Daphné BIIGA NWANAK
Comédienne

Daphné a reçu une bourse afin de l'aider à suivre ses études au Théâtre National de Strasbourg.

Quel est votre parcours artistique ?
Je débute le théâtre à l'Ecole de la Comédie de Reims, que je suis parallèlement à mes études de philosophie en classe préparatoire littéraire, puis je deviens actrice à Paris. J'y fais des rencontres décisives avec des metteurs en scène tels que Bob Wilson ou Maxime Kurvers. J'achève mon étude de la philosophie à l'Ecole des Hautes Etudes en Sciences Sociales. Je ne me satisfaits plus de ma position d'interprète et intègre l'Ecole du Théâtre National de Strasbourg. Je fais alors le vœux d'y développer mes propres outils de jeu, écrire mes pièces. Je souhaite que ma position d'actrice m'offre un espace de création équivalent à celui des auteurs, metteurs en scène avec qui je dialogue. Mon parcours artistique est ainsi celui d'une jeune femme qui n'a de cesse de chercher la manière la plus juste de prendre la parole, en se demandant sans cesse "comment dire". Je vois mon parcours artistique comme étant une suite de rencontres avec l'Art, rencontres que je ne fais pas nécessairement en tant qu'artiste. J'ai par ailleurs remarqué que "les plus grands", metteurs en scène particulièrement, étaient surtout de grands spectateurs. Mon parcours artistique est donc aussi Jérôme Bel, Guy Debord, Aimé Césaire, Jeanne Moreau, Rainer Maria Rilke, Walter Benjamin, Jimi Hendrix, Charlotte Salomon, Antony and the Johnson, Maguy Marin, Jacques Demy, Bob Wilson, Michel Foucault, Sylvia Plath, Marie-Agnès Gillot, Edouard Levé, Paul Eluard, Spike Lee, Stéphane Breton, Cheikh Hamidou Kane, Jorge Luis Borges, Maurice Maeterlinck, Sophie Calle, James Baldwin, Bruno Meyssat, Marie Ndiaye, Pol Bury, Jean-Pierre Léaud, Samuel Beckett, Jean Rouch, Shirley Clarke, Georges Perec, Eliane Radigue, Claude Simon, Pina Bausch, Hildegarde de Bingen, Miles Davis, Michel Foucault, Tadeusz Kantor, Walter Benjamin, Alain Platel, Delphine Seyrig, Brigitte Fontaine, Christophe Tarkos, Klaus Michael Grüber, Valérie Dréville, John Cage, Chris Marker, Fernando Pessoa, Berthold Brecht, Hölderlin et mon père. 

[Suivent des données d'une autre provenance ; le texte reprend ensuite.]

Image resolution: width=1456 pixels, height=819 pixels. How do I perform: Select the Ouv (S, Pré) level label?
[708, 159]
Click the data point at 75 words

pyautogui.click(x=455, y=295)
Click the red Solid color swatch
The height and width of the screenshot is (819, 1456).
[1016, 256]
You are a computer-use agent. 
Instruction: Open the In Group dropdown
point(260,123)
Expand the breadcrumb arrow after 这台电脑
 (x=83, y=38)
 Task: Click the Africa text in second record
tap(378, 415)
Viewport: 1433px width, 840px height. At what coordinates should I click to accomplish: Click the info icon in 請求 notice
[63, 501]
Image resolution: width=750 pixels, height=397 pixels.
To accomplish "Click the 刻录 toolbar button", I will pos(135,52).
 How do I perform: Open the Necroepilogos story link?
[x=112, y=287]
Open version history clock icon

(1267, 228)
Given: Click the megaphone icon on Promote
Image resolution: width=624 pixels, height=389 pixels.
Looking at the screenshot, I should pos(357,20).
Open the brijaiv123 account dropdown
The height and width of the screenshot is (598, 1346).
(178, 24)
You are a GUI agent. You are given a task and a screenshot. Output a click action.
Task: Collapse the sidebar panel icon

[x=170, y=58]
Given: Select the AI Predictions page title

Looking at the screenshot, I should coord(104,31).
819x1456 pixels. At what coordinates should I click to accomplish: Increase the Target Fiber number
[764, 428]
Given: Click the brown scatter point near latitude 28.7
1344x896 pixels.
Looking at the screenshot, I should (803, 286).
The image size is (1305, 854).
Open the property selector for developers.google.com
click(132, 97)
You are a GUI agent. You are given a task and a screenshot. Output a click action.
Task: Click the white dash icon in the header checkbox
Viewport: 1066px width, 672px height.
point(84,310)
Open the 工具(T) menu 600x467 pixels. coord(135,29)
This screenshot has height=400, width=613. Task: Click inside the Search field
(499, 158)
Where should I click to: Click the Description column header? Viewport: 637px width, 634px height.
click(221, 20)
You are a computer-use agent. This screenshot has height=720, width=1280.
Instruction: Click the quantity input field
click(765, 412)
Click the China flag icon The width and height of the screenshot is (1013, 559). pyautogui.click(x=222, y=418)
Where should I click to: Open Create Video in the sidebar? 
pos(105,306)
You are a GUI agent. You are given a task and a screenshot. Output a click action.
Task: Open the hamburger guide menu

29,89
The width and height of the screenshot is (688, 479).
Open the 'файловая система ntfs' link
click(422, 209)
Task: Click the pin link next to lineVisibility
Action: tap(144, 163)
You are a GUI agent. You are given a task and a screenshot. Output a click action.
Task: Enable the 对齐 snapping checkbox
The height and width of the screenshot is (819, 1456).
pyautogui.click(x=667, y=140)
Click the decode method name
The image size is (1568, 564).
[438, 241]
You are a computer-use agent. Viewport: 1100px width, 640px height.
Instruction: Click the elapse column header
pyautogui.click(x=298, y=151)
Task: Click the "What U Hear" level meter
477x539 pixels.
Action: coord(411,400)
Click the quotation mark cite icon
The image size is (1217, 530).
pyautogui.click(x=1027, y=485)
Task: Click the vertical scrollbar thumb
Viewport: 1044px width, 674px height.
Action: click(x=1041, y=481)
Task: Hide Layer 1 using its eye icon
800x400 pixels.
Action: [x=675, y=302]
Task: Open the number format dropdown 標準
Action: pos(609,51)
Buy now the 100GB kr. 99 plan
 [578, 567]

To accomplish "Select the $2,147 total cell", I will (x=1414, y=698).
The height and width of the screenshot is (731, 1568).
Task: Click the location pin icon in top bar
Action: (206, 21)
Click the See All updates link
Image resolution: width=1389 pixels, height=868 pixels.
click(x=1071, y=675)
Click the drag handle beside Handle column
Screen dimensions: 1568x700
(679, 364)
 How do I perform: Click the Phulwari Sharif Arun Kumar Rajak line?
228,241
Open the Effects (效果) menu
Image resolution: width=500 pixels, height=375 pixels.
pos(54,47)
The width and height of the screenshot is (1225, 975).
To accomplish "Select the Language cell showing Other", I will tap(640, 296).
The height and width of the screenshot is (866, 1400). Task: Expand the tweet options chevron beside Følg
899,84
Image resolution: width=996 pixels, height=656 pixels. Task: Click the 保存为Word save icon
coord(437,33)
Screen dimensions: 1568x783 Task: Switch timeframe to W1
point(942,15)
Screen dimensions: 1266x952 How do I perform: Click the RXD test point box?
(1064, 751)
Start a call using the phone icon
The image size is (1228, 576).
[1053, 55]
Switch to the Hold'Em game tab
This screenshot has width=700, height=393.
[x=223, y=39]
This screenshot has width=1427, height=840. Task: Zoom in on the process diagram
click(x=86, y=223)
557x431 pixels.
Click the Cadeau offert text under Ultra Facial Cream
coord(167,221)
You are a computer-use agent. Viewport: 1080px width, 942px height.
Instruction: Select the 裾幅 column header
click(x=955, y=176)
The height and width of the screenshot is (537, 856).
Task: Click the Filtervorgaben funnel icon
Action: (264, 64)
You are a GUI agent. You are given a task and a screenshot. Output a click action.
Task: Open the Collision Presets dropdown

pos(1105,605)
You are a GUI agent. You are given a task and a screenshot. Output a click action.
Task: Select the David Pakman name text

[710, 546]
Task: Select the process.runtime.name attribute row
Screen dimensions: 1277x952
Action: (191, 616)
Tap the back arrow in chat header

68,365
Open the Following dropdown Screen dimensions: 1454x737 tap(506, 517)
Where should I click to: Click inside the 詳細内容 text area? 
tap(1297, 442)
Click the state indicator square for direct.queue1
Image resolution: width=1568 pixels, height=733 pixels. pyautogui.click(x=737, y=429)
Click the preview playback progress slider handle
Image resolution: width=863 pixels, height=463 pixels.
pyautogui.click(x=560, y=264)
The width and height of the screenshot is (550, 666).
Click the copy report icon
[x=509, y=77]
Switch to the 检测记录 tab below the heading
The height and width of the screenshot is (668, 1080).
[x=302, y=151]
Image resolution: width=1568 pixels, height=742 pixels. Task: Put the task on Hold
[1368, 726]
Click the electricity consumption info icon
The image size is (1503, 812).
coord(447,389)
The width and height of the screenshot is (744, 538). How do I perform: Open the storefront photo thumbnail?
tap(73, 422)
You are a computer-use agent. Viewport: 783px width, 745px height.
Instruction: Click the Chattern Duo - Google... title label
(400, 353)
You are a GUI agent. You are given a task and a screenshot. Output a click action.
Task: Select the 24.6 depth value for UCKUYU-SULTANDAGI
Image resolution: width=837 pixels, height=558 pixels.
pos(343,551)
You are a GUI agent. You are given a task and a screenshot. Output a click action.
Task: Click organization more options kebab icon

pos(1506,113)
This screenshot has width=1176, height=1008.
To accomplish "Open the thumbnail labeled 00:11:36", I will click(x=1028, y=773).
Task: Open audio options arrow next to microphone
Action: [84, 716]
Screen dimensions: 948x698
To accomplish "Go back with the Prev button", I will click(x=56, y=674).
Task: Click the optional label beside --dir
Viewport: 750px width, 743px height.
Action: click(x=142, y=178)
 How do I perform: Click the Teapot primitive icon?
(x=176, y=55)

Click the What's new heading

Quel regard portez-vous aujourd'hui sur votre profession ?
Si je dois absolument penser l'Art comme une profession, je dirais que je suis frappée par la place qu'il occupe au sein de l'espace publique et possiblement contre l'opinion. Pour les plus grands artistes, en terme d'espace d'expression et d'influence, je pense que nous côtoyons et dépassons les professionnels de la politique, de la religion. L'actualité du geste qu'est la parole au théâtre, en cela, me fascine. Je ne sais si mon regard sur ma profession critique, demande, admire ou enquête. Il est néanmoins sûr que je la vois depuis cet endroit précis, ce teatron là : Comment usons-nous de ce pouvoir que la communauté nous laisse ? Il s'agit bien d'un regard, oui, car cette question est presque devenue un critère dans mon appréciation des spectacles.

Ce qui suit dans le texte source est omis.